—¡Jose! Están aquí los padres de Alfredito Masquecosas. Quieren hablar contigo. Los he pasado a la sala de visitas.
Asentí con la cabeza, dejé lo que estaba haciendo y me dirigí hacia la habitación. Dentro, dos señores de buen ver aguardaban a intercambiar impresiones conmigo.
—¡Buenos días! —dije mientras tomaba asiento y ofrecía mi mano para saludarles. Continué, dirigiéndome a los dos.
—Soy Gronjo Pelllizco, profesor y tutor de su hijo Alfredito (aunque eso ya lo saben) —sonreí estúpidamente al tiempo que apoyaba mis manos sobre la mesa, entrelazando los dedos. —Ustedes dirán…
El señor que tenía peor semblante comenzó a hablar, tras mirar al otro señor, de gesto más complaciente.
—Pues mire. Hemos venido a hablar con usted porque nos preocupa, sinceramente, el nivel de suspensos de nuestro Alfredito.
Traté de hacer memoria. Alfredito Masquecosas, sí. No me había equivocado. Era justamente quien tenía en mente. No obstante, abrí el cuaderno de tutoría y lo verifiqué. Estaba confuso, así que pregunté.
—Discúlpenme, pero no entiendo muy bien lo que me trasladan. Su hijo Alfredito no tiene ningún suspenso, ni ahora ni en el trimestre pasado. Es un niño absolutamente normal.

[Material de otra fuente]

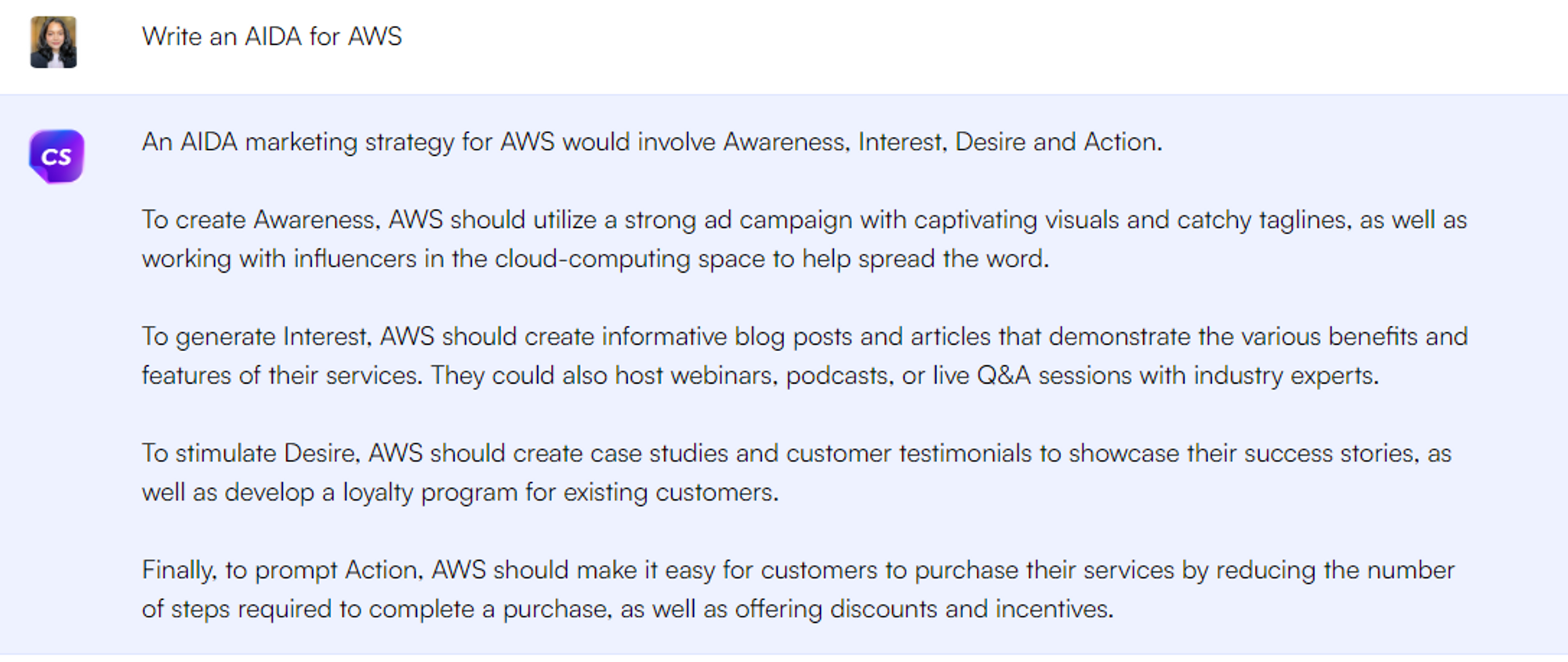Screen dimensions: 1568x662
Task: Click the phrase "To create Awareness"
Action: 258,220
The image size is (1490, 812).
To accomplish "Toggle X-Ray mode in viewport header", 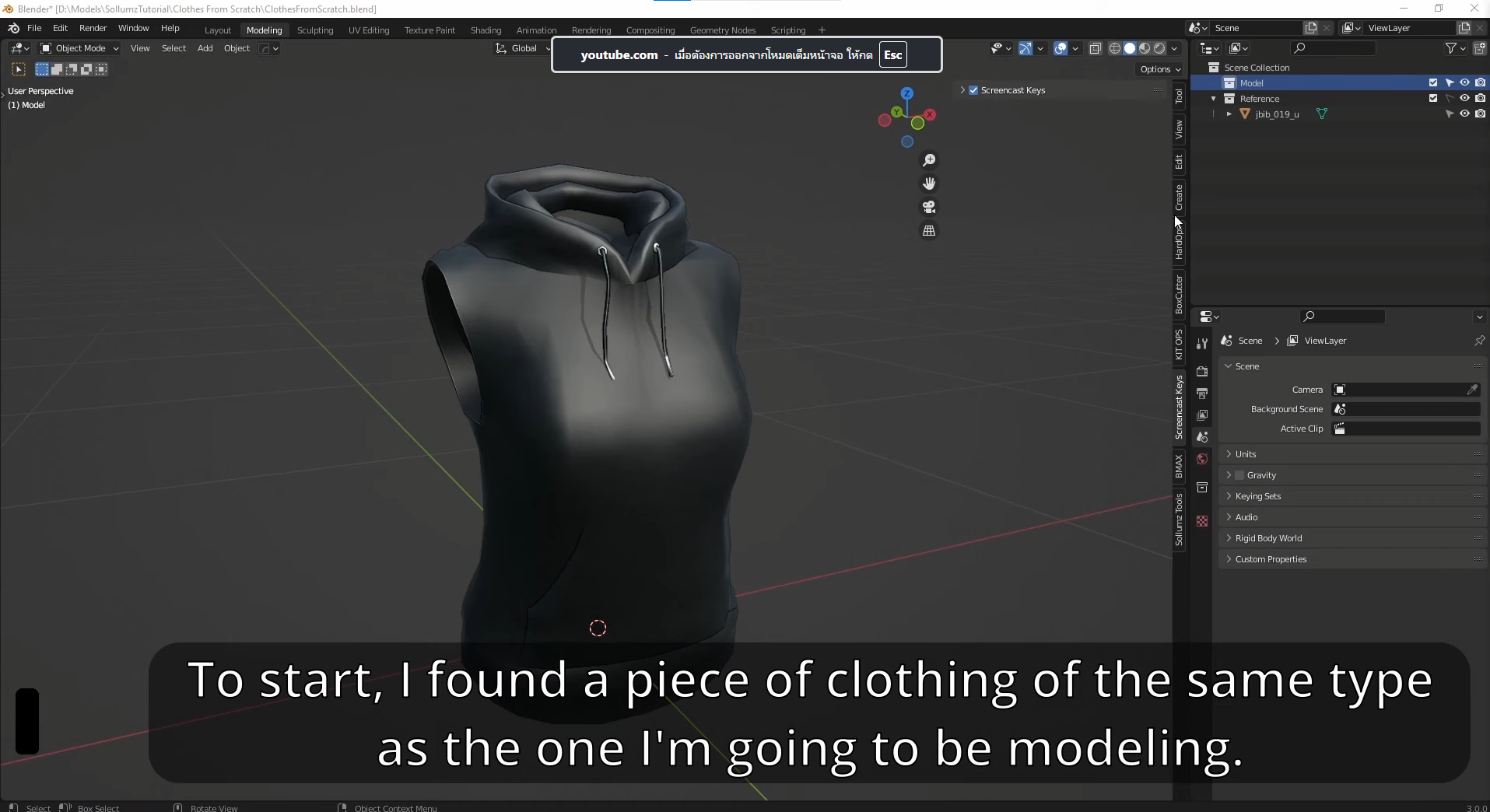I will pyautogui.click(x=1096, y=47).
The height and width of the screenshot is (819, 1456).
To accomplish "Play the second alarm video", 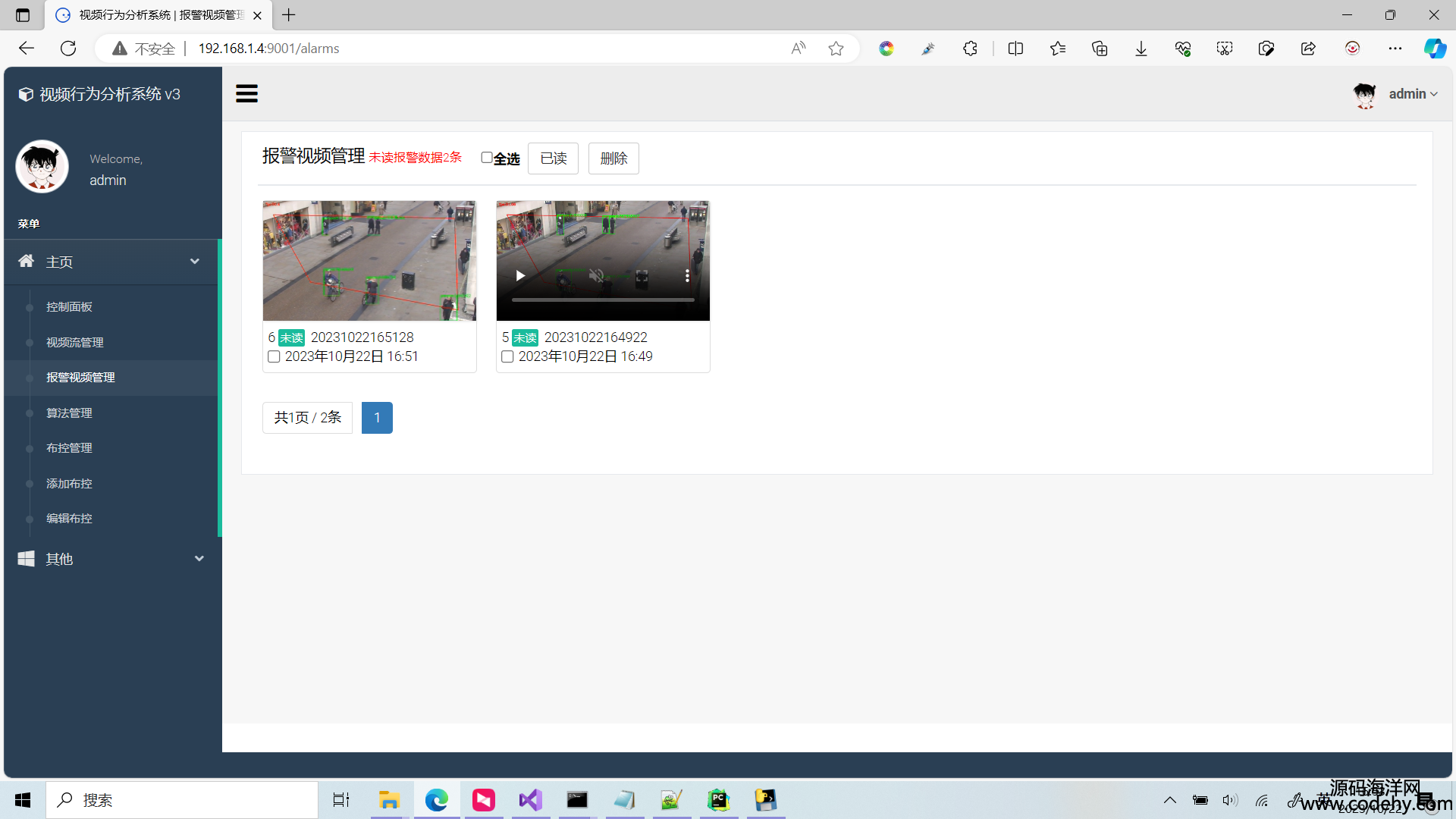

Me pareció que el señor más enfadado iba a perder la paciencia. Tenía los puños tan apretados que podía apreciarse la ausencia de riego sanguíneo en algunas partes de los mismos. Afortunadamente, el otro señor, más calmado, alargó su brazo para tranquilizarlo. Lo miró y susurró algo. Su voz era menos bronca.
—Exactamente eso queremos decir. En realidad, estamos aquí porque pensamos que Alfredito debería suspender, si no todas, la mayoría de asignaturas.
—Pero… —balbuceé (en mis veinte años de tutor, jamás había visto nada igual) —eso no es posible. La ley prohíbe el suspenso, como ustedes saben. Únicamente, en casos muy excepcionales, cabría hablar de traslado de centro, pero el expediente académico es sagrado. ¡Alfredito es de diez!
Me hallaba realmente exaltado. Con los dedos extendidos, comencé a enumerar los logros de Alfredito:
—Atiéndanme ustedes: su hijo no participa en clase (a menos que sea para insultar), no muestra interés, exige el cumplimiento de todos sus derechos a rajatabla, incumple todas sus obligaciones, jamás se ha hecho responsable de sus actos, lee a trompicones, no quiere hacer los deberes y mucho menos es capaz de resolver un problema matemático sencillo o de recordar alguna palabra pronunciada en los últimos veinte segundos. Es más, —les dije, impostando la voz, —Alfredito acabará el bachillerato, muy probablemente, con matrícula de honor.
—Pues eso, —prosiguió uno de los padres —como progenitores, es precisamente lo que queremos evitar y por ello no estamos de acuerdo. Nos gustaría que Alfredito supiera qué es la vida, la auténtica vida.
Inspiré lentamente y espiré, profundamente aliviado. ¡No se trataba del expediente! Eché el cuerpo para atrás y, ya relajado, les dije:
—Lamento el malentendido, señores. Lo que ustedes demandan no forma parte de nuestro cometido. Sin ánimo de contrariarles —esto lo dije mirando de reojo al señor de mala cara —aquí enseñamos una vida distinta a la que existe fuera. Si ustedes quieren que Alfredito sea una persona que afronte sus responsabilidades, se han equivocado de época. Ese trabajo deberán hacerlo ustedes.
Aquellos dos señores se miraron y comenzaron a reírse a carcajadas. El señor que mantenía los puños apretados se dirigió hacia mí con las manos abiertas:
—El malentendido es suyo. Como sabe, Alfredito está, ya, en segundo de bachillerato y, en unos meses, saldrá al mundo real, por lo que a nosotros nos gustaría que repitiese algún año más y así evitar la depresión y la ansiedad que va a sufrir de manera inexorable si sale ahí afuera sin haberse enfrentado al fracaso jamás. Al fin y al cabo, mire usted, es nuestro hijo y no queremos que le pase nada malo. Bastante ha sufrido ya el pobre, aunque no lo sepa.